INFORMATION GIVEN:
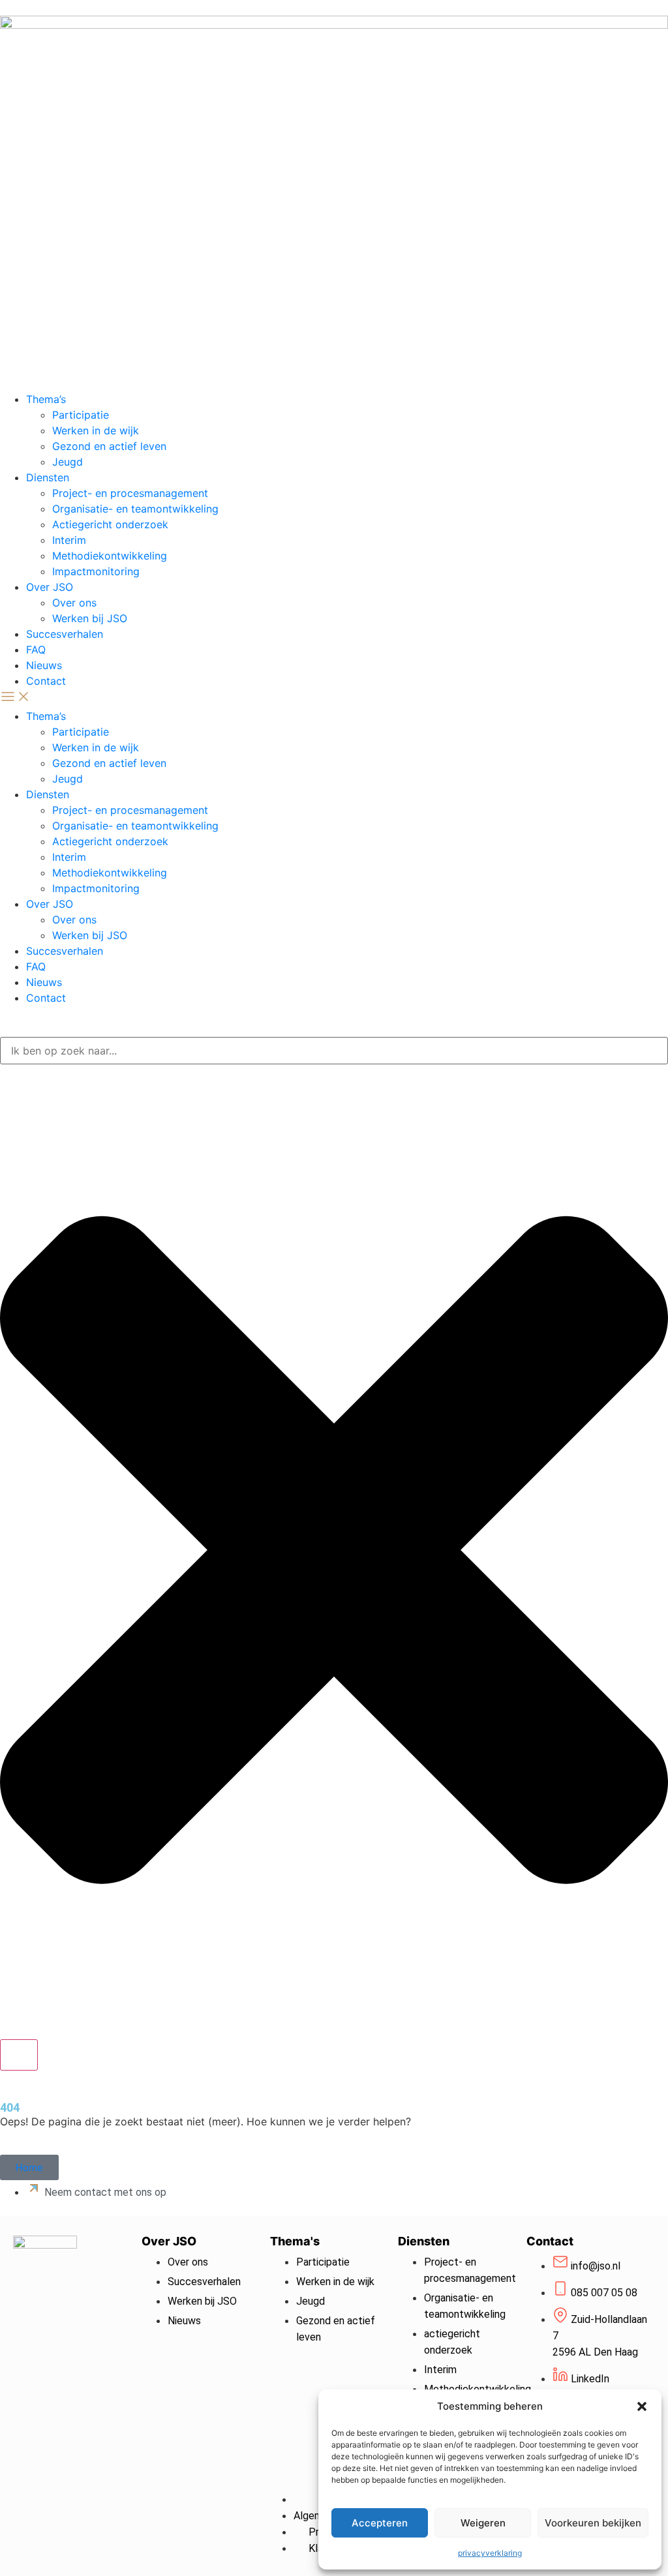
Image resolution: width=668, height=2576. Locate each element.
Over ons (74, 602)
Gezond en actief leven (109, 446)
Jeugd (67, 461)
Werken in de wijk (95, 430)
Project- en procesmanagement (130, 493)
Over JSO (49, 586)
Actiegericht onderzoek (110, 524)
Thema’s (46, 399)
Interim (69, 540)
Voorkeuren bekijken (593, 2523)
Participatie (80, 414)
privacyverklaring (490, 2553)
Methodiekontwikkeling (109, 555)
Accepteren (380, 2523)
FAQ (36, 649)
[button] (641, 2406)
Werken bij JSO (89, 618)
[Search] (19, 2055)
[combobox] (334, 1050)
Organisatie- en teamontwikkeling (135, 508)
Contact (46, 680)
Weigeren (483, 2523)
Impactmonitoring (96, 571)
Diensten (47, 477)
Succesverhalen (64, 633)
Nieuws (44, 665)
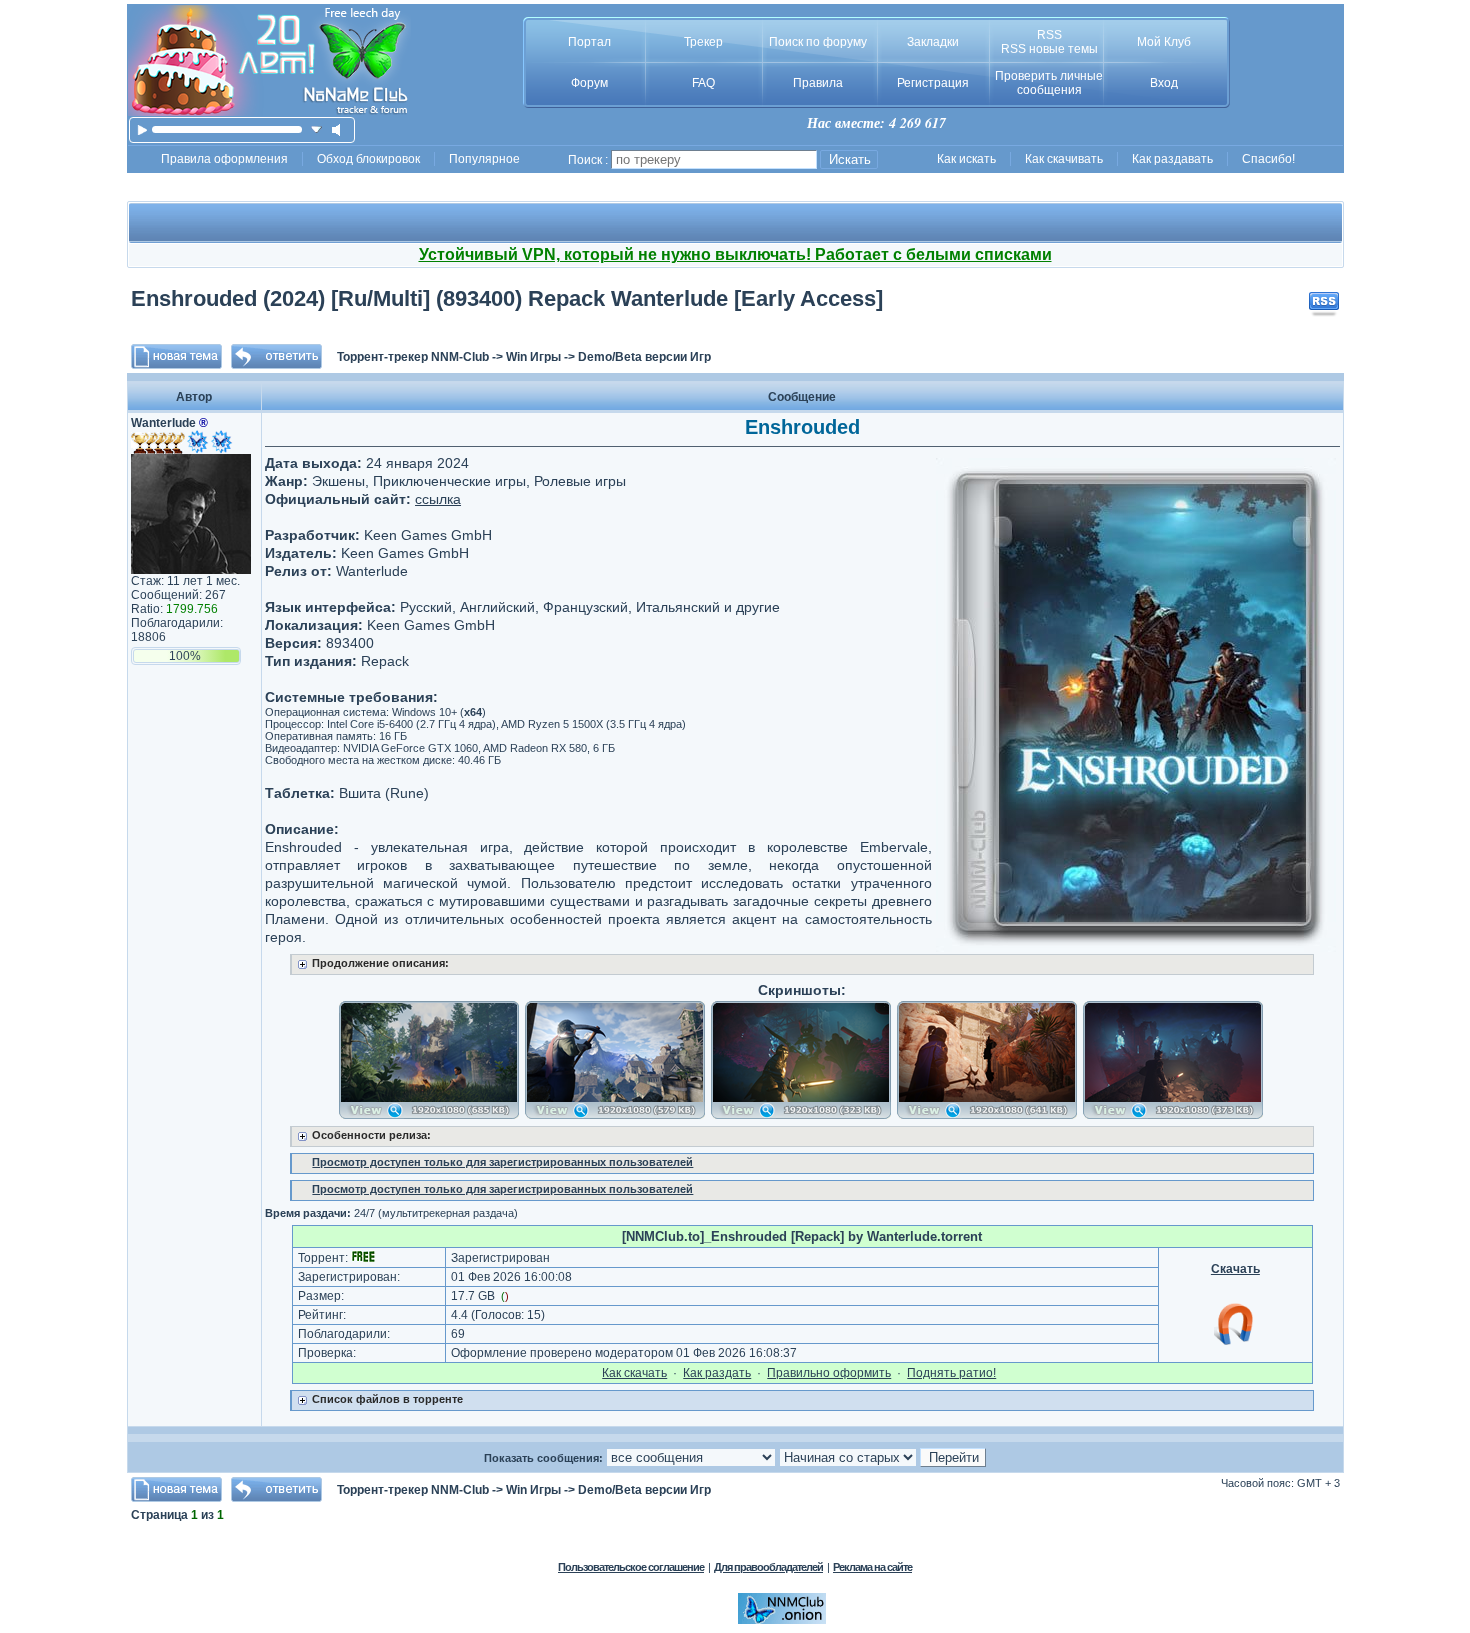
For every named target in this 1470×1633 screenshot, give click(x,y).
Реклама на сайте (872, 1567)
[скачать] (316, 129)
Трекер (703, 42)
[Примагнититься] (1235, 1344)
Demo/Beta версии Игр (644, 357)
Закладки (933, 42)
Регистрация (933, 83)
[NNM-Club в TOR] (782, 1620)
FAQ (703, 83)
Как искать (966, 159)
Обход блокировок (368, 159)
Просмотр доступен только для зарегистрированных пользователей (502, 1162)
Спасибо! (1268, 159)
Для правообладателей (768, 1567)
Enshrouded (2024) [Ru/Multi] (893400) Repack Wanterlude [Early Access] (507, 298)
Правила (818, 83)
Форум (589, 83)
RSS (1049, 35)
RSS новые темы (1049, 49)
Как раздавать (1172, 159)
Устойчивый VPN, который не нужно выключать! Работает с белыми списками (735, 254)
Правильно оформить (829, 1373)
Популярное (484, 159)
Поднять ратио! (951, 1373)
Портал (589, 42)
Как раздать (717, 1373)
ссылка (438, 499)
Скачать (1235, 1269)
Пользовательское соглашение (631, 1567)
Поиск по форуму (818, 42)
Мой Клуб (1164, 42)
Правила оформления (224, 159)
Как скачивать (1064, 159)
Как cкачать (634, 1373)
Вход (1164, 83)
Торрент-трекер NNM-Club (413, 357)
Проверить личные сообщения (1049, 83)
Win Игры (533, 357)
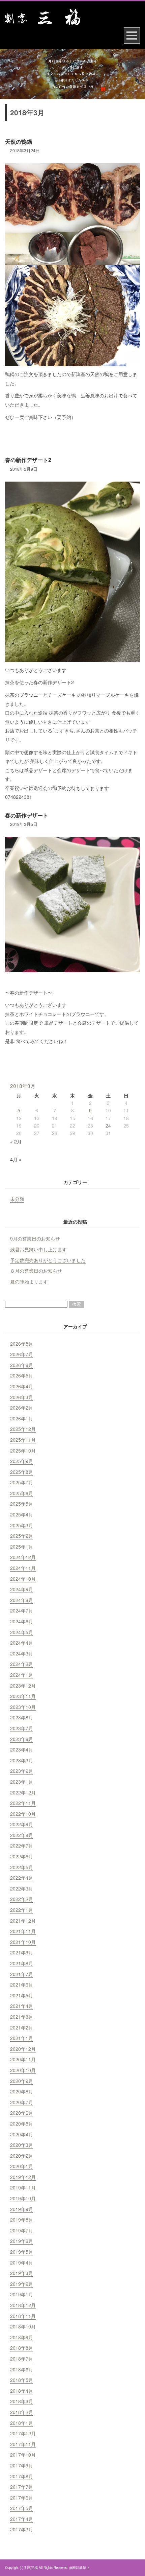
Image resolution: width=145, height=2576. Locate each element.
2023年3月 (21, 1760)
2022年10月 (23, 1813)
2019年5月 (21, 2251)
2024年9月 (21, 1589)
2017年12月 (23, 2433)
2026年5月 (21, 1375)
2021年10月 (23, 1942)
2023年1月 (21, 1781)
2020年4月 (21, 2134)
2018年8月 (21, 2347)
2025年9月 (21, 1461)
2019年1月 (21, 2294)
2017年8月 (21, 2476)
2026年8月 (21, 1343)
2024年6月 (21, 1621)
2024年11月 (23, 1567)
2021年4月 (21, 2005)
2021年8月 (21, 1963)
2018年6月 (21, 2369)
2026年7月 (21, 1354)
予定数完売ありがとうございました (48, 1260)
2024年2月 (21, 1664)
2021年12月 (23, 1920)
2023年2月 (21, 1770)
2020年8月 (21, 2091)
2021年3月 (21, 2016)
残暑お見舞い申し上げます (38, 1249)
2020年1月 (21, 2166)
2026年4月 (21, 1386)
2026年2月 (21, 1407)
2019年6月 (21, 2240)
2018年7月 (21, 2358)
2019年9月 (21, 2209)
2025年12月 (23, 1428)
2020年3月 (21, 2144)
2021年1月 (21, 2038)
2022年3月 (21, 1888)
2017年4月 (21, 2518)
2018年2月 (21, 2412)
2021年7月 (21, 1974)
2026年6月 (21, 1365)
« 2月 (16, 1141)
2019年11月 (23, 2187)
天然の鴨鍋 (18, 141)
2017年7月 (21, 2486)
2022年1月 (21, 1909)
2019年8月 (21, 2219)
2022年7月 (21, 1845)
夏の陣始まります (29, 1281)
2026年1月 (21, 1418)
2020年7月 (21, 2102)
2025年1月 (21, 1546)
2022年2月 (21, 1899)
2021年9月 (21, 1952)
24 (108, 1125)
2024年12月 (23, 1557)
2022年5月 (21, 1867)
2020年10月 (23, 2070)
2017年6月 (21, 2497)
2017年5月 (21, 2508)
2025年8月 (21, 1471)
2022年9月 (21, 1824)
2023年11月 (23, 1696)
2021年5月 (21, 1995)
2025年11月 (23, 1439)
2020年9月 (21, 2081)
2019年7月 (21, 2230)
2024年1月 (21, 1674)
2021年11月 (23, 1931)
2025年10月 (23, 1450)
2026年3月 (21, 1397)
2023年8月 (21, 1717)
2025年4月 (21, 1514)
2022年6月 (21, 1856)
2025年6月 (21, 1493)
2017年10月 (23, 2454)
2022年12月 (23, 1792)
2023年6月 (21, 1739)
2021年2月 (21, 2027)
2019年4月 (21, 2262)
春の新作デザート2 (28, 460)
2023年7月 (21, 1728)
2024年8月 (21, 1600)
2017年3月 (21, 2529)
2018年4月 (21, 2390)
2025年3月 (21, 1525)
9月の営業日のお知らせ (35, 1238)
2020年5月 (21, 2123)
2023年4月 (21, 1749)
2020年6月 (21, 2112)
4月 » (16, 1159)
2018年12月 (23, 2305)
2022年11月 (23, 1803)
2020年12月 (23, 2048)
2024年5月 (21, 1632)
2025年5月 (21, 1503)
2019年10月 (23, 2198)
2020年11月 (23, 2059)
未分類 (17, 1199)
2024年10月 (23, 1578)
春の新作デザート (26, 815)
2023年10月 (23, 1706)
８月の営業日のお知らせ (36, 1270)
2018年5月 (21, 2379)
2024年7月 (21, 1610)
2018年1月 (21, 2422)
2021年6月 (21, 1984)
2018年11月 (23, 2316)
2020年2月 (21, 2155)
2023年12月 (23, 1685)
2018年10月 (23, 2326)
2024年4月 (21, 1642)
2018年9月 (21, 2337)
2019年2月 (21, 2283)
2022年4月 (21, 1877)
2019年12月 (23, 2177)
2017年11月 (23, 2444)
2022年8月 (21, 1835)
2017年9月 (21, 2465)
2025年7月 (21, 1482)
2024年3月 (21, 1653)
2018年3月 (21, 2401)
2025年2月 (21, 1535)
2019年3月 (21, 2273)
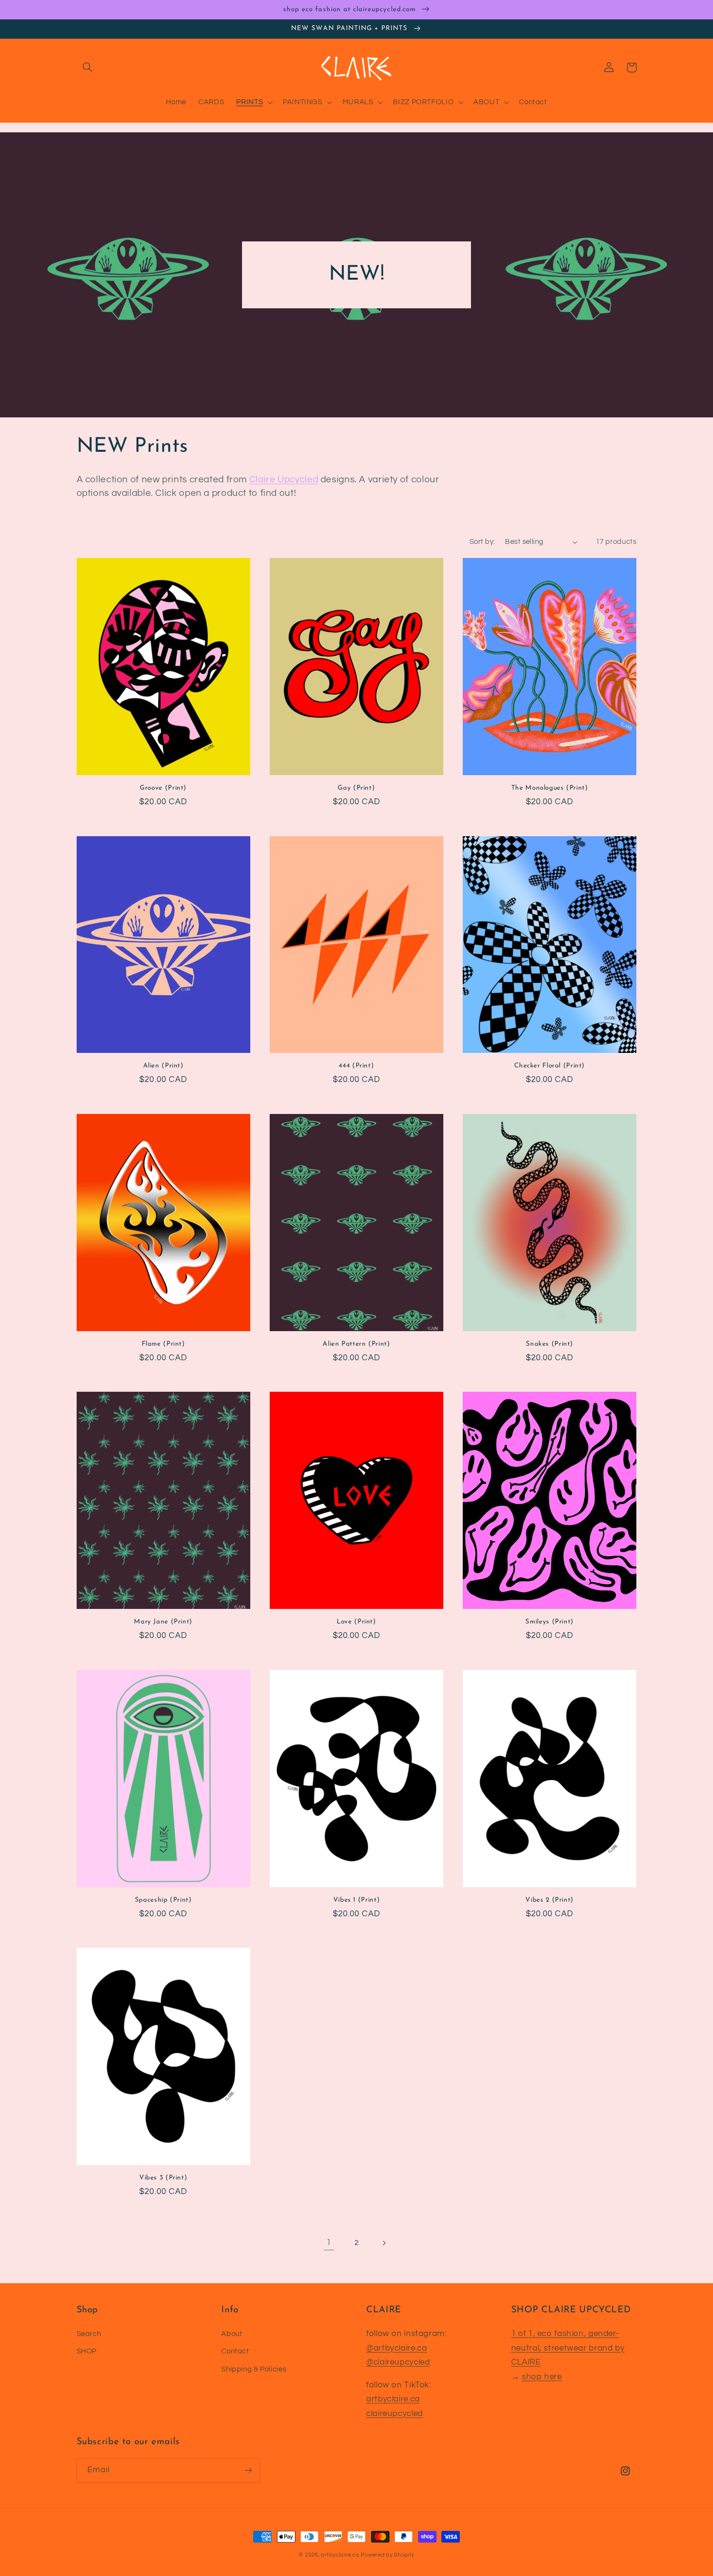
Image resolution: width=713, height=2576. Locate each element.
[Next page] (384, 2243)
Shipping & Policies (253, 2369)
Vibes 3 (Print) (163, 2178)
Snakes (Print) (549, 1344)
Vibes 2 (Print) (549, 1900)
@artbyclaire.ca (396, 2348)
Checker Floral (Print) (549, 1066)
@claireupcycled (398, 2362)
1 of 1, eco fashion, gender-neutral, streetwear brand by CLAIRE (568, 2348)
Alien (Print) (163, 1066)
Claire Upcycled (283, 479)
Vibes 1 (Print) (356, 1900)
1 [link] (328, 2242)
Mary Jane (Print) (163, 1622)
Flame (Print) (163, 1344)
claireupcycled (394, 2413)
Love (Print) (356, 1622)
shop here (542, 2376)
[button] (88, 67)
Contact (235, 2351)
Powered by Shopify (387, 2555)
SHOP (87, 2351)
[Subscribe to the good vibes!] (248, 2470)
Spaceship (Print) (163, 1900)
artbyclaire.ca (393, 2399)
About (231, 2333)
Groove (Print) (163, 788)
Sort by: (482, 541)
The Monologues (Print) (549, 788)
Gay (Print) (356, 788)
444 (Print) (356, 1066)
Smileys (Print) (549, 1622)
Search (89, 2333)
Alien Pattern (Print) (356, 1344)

WHAT THE TASK ASKS:
Indicate how many lines in the records above contain the word "height", giving only the number.

PROBLEM SOLUTION:
3